##### DOCUMENT EXCERPT #####

Diamonstein-Spielvogel Fellows

 

2023-2024 Diamonstein-Spielvogel Fellows


M. Leona Godin, Ph.D.
Author
Face of the Blind: Essays on Photography 

Face of the Blind is the working title for a planned series of essays (to be collected into a book) inspired by the many anonymous blind subjects of the Wallach Division. Godin will contextualize these often iconic photographs within a cultural, historical, and theoretical framework that involves image description as both a tool and target of research. Godin’s academic, artistic, and personal interest in blindness and disability theory urges her to consider the blind subjects with as much nuance and research as possible in order to push back at the critical and curatorial tendency to focus attention almost exclusively on the sighted photographers.

##### PROVIDED INFORMATION #####

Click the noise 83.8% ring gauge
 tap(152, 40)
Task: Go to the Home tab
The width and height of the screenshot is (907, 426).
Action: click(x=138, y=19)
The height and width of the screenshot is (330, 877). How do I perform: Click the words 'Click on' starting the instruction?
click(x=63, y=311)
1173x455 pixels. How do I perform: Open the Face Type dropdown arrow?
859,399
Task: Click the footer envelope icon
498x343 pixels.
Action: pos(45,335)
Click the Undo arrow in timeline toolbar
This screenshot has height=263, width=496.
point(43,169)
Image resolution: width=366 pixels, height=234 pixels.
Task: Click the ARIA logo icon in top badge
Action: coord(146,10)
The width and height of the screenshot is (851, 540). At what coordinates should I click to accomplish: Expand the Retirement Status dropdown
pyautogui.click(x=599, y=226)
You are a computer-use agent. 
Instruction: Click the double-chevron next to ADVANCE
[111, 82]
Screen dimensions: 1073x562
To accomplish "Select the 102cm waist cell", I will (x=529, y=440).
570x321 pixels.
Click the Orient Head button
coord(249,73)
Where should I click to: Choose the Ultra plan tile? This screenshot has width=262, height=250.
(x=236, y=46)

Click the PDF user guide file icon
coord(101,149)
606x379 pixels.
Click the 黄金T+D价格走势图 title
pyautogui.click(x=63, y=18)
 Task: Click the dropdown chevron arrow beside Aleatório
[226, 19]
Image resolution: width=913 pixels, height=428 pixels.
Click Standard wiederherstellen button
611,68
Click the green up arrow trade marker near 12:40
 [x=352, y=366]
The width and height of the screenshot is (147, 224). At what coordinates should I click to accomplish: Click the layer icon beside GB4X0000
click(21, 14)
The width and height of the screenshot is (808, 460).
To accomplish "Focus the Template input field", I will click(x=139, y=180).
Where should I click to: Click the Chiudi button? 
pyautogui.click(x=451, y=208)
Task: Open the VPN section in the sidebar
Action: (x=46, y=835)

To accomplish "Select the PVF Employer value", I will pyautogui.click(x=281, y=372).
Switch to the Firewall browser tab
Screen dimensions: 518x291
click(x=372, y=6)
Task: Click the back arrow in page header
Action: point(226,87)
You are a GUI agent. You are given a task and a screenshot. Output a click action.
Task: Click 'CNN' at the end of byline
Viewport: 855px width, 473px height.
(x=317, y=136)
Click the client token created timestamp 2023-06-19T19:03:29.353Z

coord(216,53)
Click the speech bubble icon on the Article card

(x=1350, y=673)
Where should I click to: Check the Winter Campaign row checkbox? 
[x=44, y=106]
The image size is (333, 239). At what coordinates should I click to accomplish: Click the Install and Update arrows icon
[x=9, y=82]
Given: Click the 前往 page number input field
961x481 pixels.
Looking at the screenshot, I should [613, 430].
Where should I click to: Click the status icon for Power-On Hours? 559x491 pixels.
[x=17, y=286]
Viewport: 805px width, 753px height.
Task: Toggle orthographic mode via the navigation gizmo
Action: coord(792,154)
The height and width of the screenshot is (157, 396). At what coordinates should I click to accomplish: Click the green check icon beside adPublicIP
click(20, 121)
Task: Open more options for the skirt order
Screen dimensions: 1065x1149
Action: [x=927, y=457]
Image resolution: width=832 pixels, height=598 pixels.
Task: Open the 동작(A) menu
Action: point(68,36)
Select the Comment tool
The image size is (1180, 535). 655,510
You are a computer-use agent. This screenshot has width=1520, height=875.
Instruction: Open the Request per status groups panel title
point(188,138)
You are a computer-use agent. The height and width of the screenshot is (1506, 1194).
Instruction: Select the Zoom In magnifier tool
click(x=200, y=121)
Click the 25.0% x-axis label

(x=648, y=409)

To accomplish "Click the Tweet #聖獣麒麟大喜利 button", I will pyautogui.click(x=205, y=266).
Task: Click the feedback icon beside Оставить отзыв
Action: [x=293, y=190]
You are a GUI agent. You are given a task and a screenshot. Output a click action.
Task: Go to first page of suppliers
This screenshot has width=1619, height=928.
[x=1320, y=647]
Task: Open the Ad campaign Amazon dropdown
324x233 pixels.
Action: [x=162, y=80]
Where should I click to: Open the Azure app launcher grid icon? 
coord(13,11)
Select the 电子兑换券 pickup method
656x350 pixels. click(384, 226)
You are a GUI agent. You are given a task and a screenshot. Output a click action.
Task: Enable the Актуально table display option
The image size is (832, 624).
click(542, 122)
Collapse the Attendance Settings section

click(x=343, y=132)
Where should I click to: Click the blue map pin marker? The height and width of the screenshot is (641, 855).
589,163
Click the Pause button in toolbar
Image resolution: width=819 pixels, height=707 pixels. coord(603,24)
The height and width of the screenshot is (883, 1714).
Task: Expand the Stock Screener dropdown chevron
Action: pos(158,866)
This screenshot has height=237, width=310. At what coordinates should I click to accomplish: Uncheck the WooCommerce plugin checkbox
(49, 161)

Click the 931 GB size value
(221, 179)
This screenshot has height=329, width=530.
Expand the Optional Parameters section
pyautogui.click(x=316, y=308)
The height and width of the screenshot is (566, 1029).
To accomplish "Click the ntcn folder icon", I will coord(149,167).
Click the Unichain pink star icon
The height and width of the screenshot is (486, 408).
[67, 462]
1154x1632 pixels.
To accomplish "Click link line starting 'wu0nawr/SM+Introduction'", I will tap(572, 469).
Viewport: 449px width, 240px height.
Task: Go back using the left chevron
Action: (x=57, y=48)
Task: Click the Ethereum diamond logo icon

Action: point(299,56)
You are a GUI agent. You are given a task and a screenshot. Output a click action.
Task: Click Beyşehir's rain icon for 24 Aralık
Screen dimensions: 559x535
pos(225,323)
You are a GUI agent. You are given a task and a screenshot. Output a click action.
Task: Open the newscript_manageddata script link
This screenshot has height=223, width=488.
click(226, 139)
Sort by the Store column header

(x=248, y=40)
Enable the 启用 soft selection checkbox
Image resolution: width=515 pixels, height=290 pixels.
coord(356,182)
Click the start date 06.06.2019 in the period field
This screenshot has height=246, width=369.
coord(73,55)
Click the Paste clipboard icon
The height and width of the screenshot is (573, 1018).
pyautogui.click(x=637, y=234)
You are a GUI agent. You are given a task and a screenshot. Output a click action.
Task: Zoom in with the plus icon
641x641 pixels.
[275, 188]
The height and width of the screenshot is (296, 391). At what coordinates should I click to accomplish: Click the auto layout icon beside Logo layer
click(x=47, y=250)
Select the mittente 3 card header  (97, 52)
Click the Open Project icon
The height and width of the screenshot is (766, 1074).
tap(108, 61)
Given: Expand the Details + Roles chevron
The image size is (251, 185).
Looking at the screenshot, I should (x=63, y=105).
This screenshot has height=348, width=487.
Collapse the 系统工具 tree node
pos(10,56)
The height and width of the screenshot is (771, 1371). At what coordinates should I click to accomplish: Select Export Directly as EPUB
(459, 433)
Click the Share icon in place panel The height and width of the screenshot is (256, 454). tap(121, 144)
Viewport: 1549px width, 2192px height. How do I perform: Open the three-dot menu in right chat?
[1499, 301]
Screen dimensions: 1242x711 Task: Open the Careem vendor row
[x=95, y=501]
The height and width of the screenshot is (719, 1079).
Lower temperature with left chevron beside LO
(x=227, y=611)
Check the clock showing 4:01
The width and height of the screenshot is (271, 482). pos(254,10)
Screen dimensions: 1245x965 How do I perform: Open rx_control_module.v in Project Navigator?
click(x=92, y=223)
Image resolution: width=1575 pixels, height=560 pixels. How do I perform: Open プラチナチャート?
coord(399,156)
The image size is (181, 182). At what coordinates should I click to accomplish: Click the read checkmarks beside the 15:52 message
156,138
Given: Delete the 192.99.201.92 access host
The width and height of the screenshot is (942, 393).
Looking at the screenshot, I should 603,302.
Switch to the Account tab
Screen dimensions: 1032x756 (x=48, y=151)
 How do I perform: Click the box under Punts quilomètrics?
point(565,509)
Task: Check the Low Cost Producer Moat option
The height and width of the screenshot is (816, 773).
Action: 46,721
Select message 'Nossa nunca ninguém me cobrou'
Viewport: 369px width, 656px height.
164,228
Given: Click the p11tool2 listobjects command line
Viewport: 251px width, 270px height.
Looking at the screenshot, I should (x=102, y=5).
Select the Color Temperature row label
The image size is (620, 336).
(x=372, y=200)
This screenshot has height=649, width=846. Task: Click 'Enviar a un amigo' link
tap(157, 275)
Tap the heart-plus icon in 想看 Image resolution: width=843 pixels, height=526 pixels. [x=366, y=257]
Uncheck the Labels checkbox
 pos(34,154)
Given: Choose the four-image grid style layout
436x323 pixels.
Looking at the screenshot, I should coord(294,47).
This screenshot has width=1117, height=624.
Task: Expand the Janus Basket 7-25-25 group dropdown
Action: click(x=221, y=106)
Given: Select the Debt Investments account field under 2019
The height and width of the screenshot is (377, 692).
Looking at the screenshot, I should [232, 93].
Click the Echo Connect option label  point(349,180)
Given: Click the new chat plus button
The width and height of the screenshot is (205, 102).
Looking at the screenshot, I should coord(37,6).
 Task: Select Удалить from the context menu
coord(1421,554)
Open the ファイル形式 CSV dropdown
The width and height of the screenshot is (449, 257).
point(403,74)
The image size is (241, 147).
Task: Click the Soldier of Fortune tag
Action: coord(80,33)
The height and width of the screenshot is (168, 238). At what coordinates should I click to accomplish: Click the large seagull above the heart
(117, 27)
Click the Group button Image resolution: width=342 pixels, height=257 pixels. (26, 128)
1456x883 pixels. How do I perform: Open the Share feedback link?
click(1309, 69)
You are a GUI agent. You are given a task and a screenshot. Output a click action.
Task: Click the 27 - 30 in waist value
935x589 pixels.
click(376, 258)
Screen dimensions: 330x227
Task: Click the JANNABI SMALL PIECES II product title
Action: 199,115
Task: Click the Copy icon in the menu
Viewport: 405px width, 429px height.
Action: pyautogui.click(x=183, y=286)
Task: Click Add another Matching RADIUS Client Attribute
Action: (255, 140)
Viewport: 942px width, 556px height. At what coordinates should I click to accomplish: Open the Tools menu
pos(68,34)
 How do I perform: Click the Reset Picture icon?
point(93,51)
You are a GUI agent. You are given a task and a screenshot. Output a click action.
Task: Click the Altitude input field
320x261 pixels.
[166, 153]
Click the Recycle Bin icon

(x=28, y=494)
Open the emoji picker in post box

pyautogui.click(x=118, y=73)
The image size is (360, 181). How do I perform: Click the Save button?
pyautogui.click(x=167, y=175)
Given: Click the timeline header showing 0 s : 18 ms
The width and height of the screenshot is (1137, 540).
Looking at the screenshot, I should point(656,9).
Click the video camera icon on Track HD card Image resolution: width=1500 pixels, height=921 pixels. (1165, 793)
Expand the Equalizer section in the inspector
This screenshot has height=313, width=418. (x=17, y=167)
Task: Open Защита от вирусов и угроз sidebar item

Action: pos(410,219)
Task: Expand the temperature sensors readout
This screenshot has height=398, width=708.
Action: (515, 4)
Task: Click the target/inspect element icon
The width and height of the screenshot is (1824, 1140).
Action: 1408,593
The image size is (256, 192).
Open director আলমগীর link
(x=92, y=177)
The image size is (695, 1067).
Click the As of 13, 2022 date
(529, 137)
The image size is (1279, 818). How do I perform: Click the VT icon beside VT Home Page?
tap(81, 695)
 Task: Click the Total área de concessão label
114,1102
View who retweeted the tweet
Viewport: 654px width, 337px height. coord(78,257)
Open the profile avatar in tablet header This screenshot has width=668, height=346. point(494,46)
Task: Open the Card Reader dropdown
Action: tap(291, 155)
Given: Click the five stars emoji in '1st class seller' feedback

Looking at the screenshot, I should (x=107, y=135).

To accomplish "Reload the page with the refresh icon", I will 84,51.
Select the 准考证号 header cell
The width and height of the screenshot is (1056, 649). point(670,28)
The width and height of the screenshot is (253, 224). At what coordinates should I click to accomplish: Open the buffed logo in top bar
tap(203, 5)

#####

** SHORT PROBLEM **
Reproduce, word for word, the passage of the Diamonstein-Spielvogel Fellows text above that opens with the words containing "M. Leona Godin, Ph.D." and closes with "the sighted photographers.".

** RESULT OF THE TASK **
M. Leona Godin, Ph.D.
Author
Face of the Blind: Essays on Photography 

Face of the Blind is the working title for a planned series of essays (to be collected into a book) inspired by the many anonymous blind subjects of the Wallach Division. Godin will contextualize these often iconic photographs within a cultural, historical, and theoretical framework that involves image description as both a tool and target of research. Godin’s academic, artistic, and personal interest in blindness and disability theory urges her to consider the blind subjects with as much nuance and research as possible in order to push back at the critical and curatorial tendency to focus attention almost exclusively on the sighted photographers.